Cloaked in tradition

The gown has faded and the corners of the mortarboard are frayed and bent. After 56 years, it’s fair to expect some wear and tear. But Marlena Litchfield likes the imperfections. To her, each loose thread tells a story and represents her family’s long association with UQ.

Litchfield (Bachelor of Arts ’16) became the fifth member of her family to wear the same academic cap and gown at UQ when she graduated in December last year.

She said wearing the family heirloom meant her graduation day had extra meaning.

“Looking at the photos, everyone looks so much younger and they’re all standing in front of the sandstone. It’s pretty special,” Litchfield said.

Litchfield’s great aunt, June MacDonald, was the first to wear the ensemble during her matriculation ceremony at UQ in March 1960, after completing her studies at St Mary’s College, Ipswich.

Marlena Litchfield with her great aunt June MacDonald.

Marlena Litchfield with her great aunt June MacDonald.

“I was heading off to Teachers’ College but I also wanted to start a degree,” MacDonald (Bachelor of Arts ’73, Master of Literary Studies ’93) told Contact.

“So my mother took me to Brisbane to buy the cap and gown from Pikes menswear store in Queen Street.

“When I graduated, the same gown was altered to become a graduation gown with a white hood, and it’s been worn in various ceremonies since.”

MacDonald’s brother-in-law and Litchfield’s grandfather, Maurice Keenan (Bachelor of Arts ’76) and his two sons, Mel Keenan (Bachelor of Arts (Honours) ’93) and Dr Thomas Keenan (Bachelor of Business Communication (Honours) ’02), each wore the cap and gown at their respective graduation ceremonies.

Recalling her days at UQ, MacDonald said she completed her undergraduate degree as a part-time student and mainly attended classes during the evening after spending the day at Kelvin Grove Teachers’ College.

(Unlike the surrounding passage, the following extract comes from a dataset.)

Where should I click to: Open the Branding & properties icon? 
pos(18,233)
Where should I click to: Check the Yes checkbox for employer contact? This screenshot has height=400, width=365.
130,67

“I travelled to Brisbane from Ipswich on the train,” MacDonald said.

“After a day at Teachers’ College, I would meet for coffee with a friend who was studying pharmacy at UQ.

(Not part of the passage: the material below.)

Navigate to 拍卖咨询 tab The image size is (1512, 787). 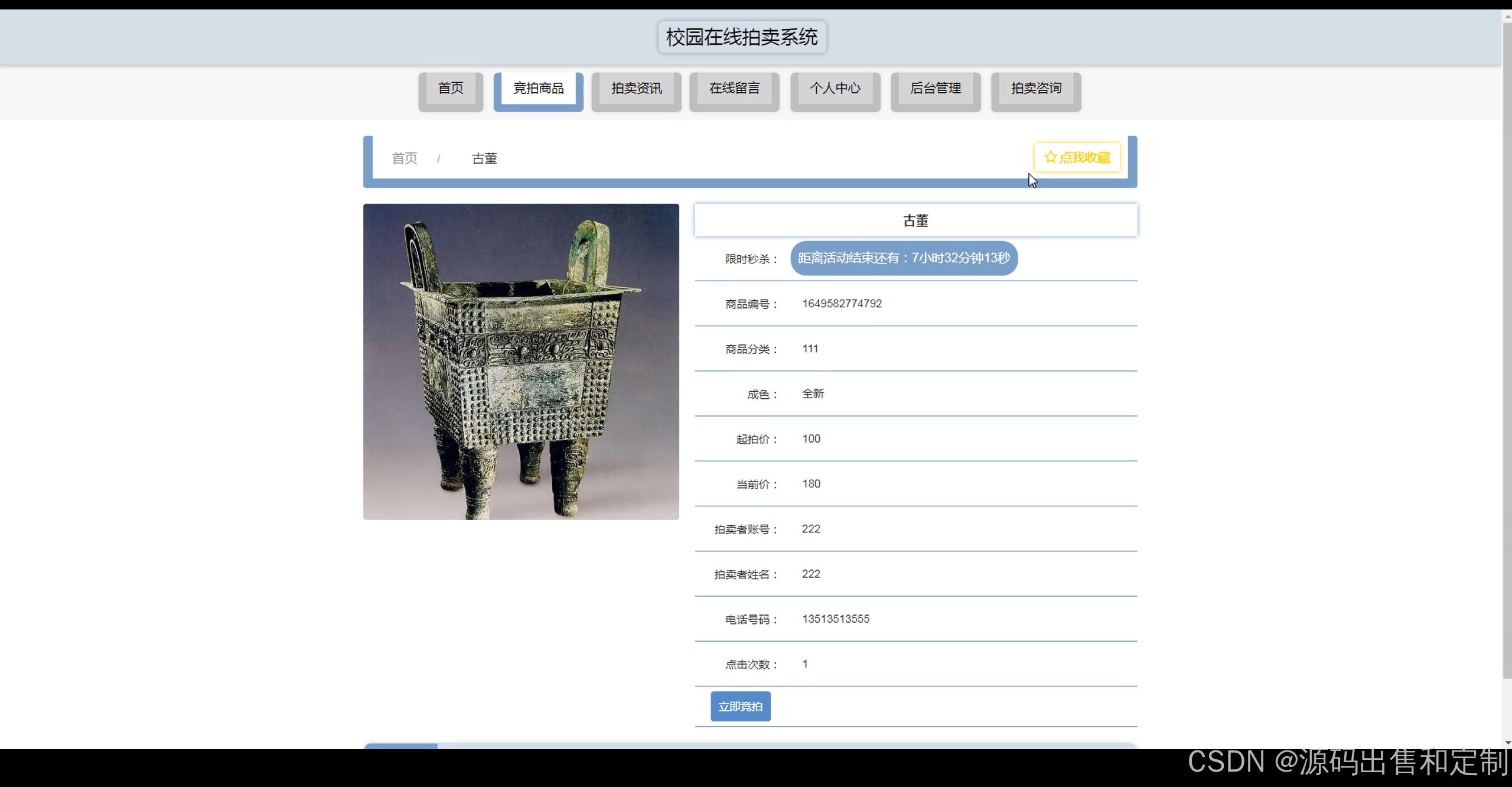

“The Merlo family were building their coffee business in Brisbane and had opened Cafe Milano in Queen Street.

“We would roll in there with a few bob to spend. Then we would catch a bus to UQ, where we would have about three hours of class at night.

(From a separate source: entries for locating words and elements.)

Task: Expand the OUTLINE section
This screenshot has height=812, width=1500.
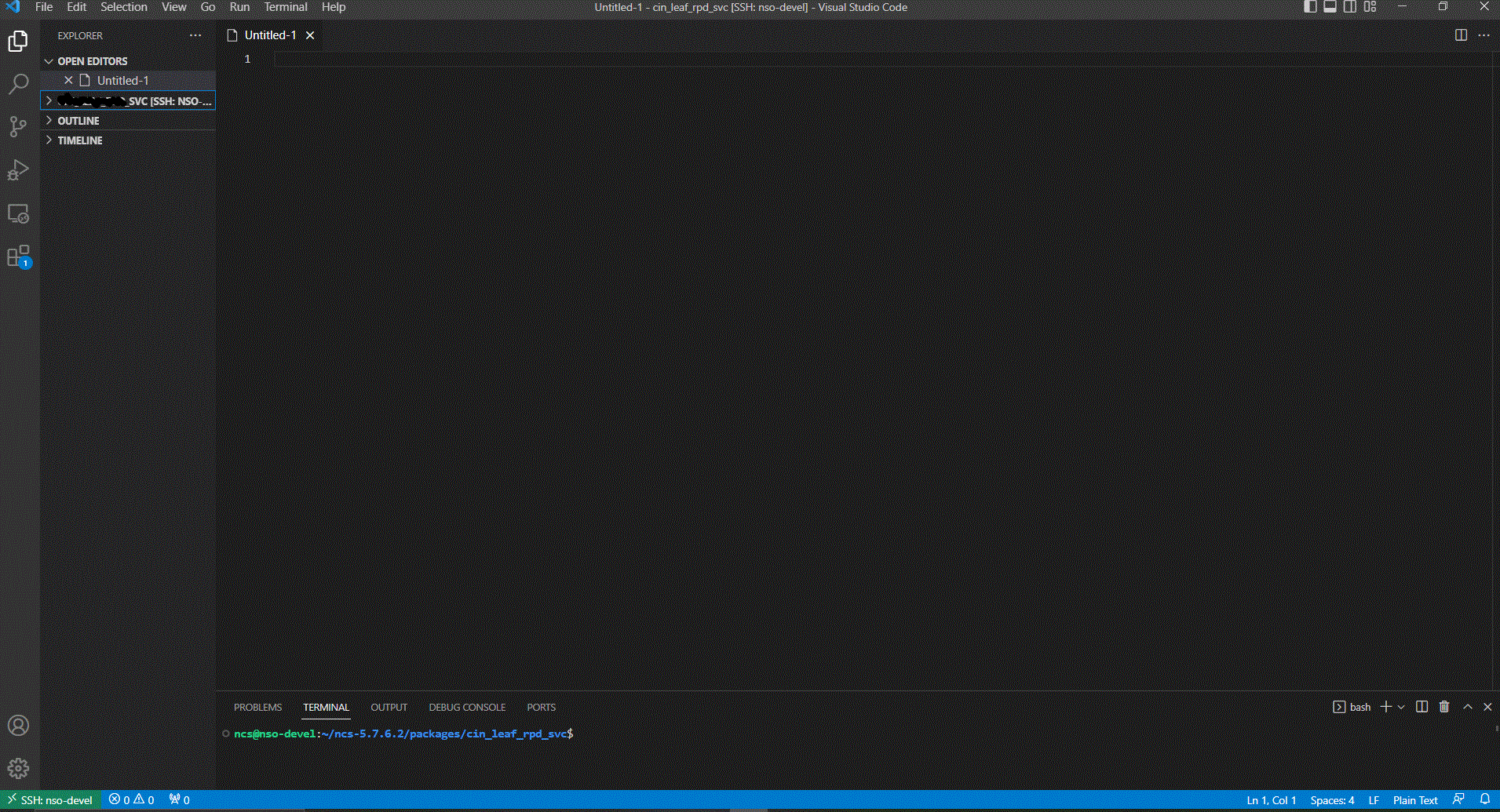Action: [x=78, y=120]
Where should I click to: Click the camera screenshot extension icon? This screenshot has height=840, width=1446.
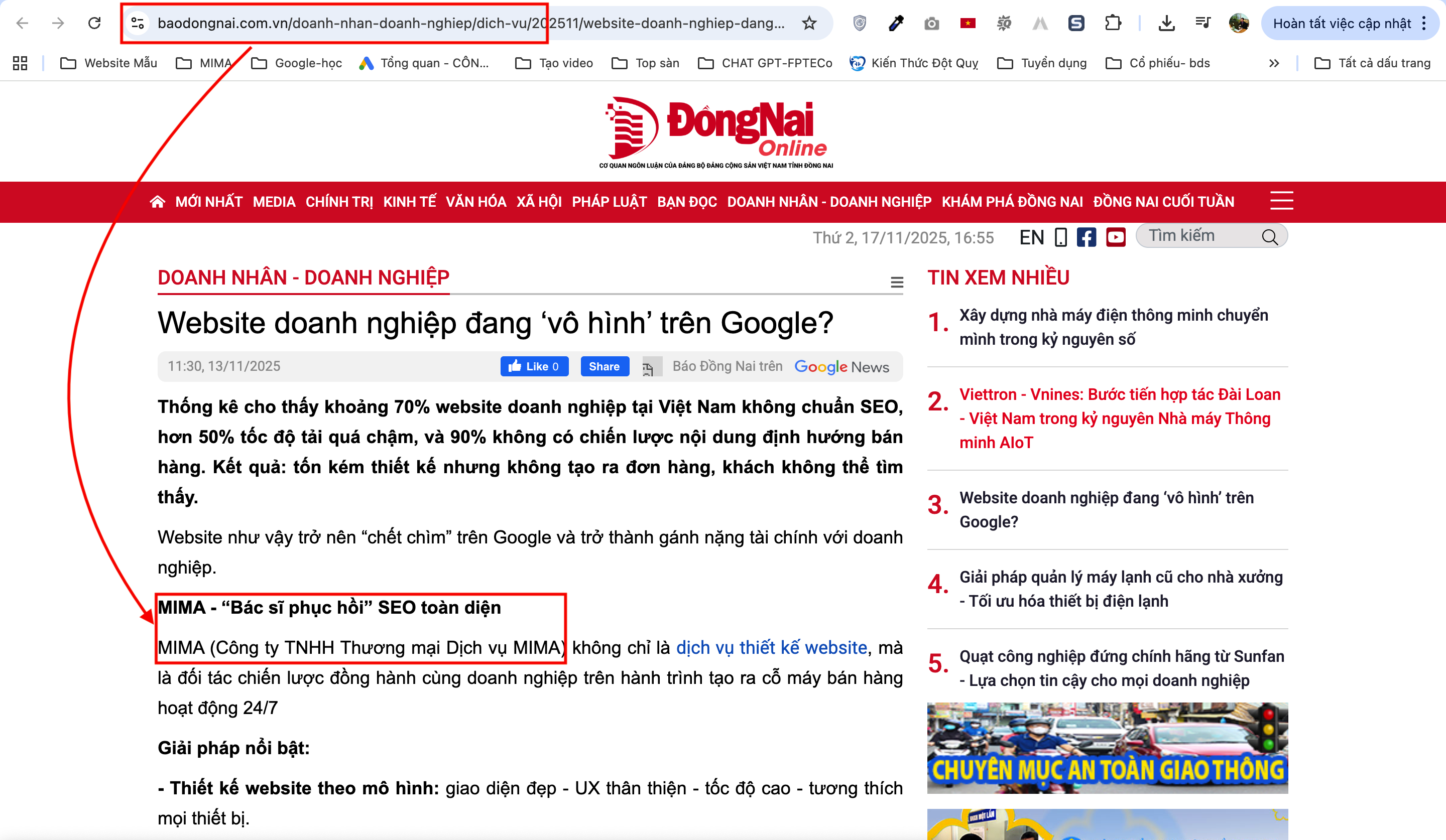pyautogui.click(x=931, y=23)
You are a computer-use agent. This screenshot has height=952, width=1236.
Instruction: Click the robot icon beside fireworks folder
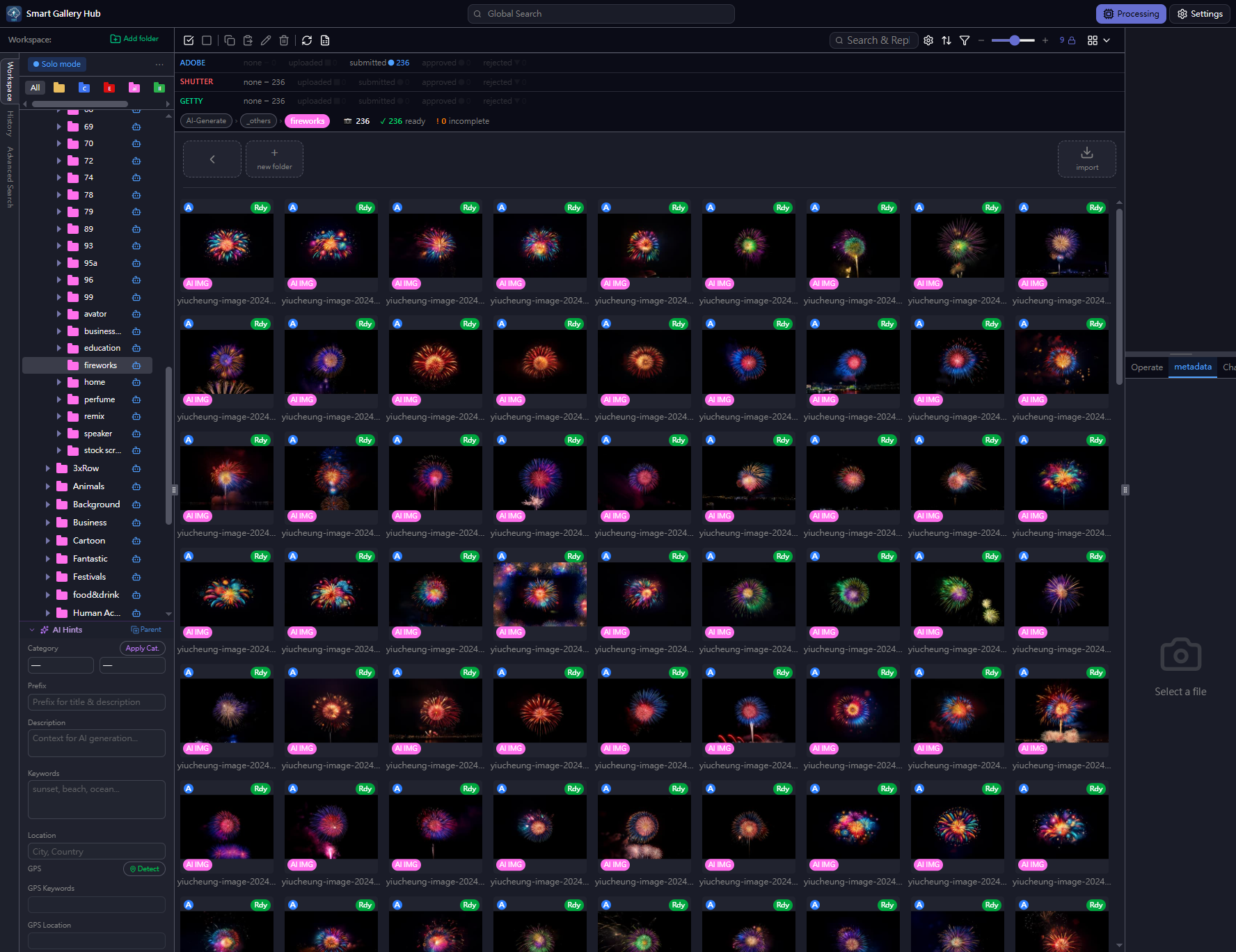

MacDonald said she benefited from “brilliant” lecturers and remembers attending an English 1 lecture from poet, environmentalist and Indigenous land rights campaigner Judith Wright.

“The lecture hall was full, and you could hear a pin drop because the students were so engaged with what they were learning."

MacDonald enjoyed a long career as a primary school teacher before retiring in 2004.

Litchfield said UQ had been a big part of her life – even as a child.

“We moved to Brisbane from Sydney when I was about five years old, and since then the University has been a staple in our family.

“Aunty June lives so close – just over the Eleanor Schonell Bridge. She would occasionally pick me up from school and we would come to the St Lucia campus for a coffee or to look at the gallery.

“Even when I was at primary school, I lived five minutes from UQ and I would see all the students walking past.

"Now I’ve been able to make a mark at an institution I’ve known since primary school.”

After beginning a science degree, Litchfield eventually found her feet studying a Bachelor of Arts majoring in International Relations and French. She said she was planning to pursue a career in law, focusing on foreign policy.

“UQ certainly provided a holistic education. I made a lot of friends and played plenty of sport,” she said.

“I believe the internet has made studying a lot easier, compared to the days when Aunty June studied at UQ.

“The structure of studies and learning is so different. There’s much more focus on tutorials and participation, rather than the spoken lectures."

“I think university has become more about speaking to students, rather than at students, and all the resources are now easily accessible online.”